Identification of GIT1/Cat-1 as a substrate molecule of protein tyrosine phosphatase ζ/β by the yeast substrate-trapping system

We used a genetic method, the yeast substrate-trapping system, to identify substrates for protein tyrosine phosphatases zeta (PTP zeta/ RPTP beta). This method is based on the yeast two-hybrid system, with two essential modifications: conditional expression of protein tyrosine kinase v-src (active src) to tyrosine-phosphorylate the prey proteins and screening by using a substrate-trap mutant of PTP zeta (PTP zeta -D1902A) as bait. By using this system, several substrate candidates for PTP zeta were isolated.
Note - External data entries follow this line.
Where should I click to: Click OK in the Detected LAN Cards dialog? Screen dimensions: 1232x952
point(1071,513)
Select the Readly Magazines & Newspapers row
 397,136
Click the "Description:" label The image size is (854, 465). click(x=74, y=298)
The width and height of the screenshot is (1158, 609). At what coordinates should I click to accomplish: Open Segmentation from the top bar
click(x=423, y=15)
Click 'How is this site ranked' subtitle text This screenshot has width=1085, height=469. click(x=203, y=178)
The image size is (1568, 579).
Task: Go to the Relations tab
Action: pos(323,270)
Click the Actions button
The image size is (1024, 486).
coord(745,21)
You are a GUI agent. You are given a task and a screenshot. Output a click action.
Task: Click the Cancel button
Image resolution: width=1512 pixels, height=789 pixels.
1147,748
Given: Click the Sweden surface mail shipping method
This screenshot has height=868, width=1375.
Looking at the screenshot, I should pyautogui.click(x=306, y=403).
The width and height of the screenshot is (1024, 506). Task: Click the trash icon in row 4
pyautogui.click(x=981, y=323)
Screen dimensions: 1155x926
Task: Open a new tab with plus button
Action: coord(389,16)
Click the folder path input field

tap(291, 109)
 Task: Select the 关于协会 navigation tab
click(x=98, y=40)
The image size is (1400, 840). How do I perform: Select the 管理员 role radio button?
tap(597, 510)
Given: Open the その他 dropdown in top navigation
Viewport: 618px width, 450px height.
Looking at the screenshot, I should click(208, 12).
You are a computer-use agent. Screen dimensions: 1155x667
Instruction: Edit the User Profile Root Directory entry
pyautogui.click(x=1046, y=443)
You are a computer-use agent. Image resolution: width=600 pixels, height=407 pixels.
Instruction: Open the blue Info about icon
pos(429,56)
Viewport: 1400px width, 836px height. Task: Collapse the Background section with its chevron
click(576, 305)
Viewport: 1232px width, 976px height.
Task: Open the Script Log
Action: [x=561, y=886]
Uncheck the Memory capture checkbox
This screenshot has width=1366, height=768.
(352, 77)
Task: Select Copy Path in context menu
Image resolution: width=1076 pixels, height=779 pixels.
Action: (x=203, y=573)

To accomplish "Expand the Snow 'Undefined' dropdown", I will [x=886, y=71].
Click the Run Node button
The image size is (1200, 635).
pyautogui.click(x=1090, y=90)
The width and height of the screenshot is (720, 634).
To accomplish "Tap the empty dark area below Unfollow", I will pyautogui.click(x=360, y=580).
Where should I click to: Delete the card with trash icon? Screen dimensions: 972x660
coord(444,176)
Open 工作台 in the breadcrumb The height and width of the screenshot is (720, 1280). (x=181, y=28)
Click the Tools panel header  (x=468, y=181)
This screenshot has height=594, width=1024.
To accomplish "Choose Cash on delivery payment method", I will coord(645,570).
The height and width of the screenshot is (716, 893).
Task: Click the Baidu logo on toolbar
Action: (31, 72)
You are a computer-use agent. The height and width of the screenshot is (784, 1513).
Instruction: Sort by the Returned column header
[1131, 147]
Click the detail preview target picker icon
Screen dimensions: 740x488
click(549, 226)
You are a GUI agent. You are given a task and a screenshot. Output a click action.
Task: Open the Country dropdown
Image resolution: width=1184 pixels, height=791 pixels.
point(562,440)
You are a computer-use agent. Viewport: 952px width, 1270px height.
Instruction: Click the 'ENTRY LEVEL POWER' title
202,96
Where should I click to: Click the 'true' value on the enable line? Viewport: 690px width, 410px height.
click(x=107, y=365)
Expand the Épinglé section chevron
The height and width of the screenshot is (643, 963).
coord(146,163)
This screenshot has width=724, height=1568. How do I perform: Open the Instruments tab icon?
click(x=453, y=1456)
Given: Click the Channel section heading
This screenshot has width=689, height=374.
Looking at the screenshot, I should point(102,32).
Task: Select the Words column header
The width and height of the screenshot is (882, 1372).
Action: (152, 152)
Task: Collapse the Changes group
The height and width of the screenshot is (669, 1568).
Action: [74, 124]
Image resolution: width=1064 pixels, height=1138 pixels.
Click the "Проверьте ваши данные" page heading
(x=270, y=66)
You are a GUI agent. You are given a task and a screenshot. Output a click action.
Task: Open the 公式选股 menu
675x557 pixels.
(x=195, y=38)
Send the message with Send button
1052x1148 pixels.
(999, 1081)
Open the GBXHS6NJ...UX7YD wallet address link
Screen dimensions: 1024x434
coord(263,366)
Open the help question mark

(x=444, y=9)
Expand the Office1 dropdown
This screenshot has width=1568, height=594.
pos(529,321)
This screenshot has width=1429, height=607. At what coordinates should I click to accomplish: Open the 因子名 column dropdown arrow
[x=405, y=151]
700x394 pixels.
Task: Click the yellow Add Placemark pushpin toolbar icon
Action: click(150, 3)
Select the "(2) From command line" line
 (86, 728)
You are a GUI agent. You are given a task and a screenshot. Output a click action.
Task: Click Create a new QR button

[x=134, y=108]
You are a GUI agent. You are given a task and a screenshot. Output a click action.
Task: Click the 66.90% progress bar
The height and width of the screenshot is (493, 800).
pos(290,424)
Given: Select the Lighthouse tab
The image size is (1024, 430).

Among them, GIT1/Cat-1 (G protein-coupled receptor kinase-interactor l:Cool-associated, tyrosine-phosphorylated l)was examined further. GIT1/Cat-1 bound to PTP zeta -D1902A dependent on the substrate tyrosine phosphorylation, Tyrosine-phosphorylated GIT1/Cat-1 was dephosphorylated by PTP zeta in vitro. Immunoprecipitation experiments indicated that PTP zeta -D1902A and GIT1/Cat-1 form a stable complex also in mammalian cells. Immunohistochemical analyses revealed that PTP zeta and GIT1/Cat-1 were colocalized in the processes of pyramidal cells in the hippocampus and neocortex in rat brain. Subcellular colocalization was further verified in the growth cones of messy fibers from pontine explants and in the ruffling membranes and processes of B103 neuroblastoma cells. Moreover, pleiotrophin, a ligand for PTP zeta, increased tyrosine phosphorylation of GIT1/Cat-1 in B103 cells. All these results indicate that GIT1/Cat-1 is a substrate molecule of PTP zeta.